Instructions for the task |
Reproduce, exactly, the lines of the material below from the line containing "This screenshot has width=630, height=354." through the line containing "Click the Wheelbase row label", with both end lines included and nothing else.

Supplied entries |
- Opening Delimiter -

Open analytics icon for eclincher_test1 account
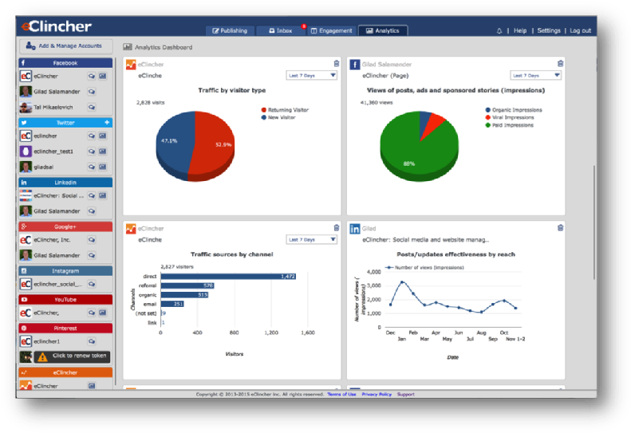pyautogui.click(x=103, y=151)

- Closing Delimiter -
- Opening Delimiter -

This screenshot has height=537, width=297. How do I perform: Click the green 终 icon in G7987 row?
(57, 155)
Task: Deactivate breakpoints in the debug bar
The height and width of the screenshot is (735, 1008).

- Closing Delimiter -
- Opening Delimiter -

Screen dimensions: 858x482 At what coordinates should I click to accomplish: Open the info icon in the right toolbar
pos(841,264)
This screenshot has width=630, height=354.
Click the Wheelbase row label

- Closing Delimiter -

Solution for this problem |
This screenshot has width=630, height=354.
Click the Wheelbase row label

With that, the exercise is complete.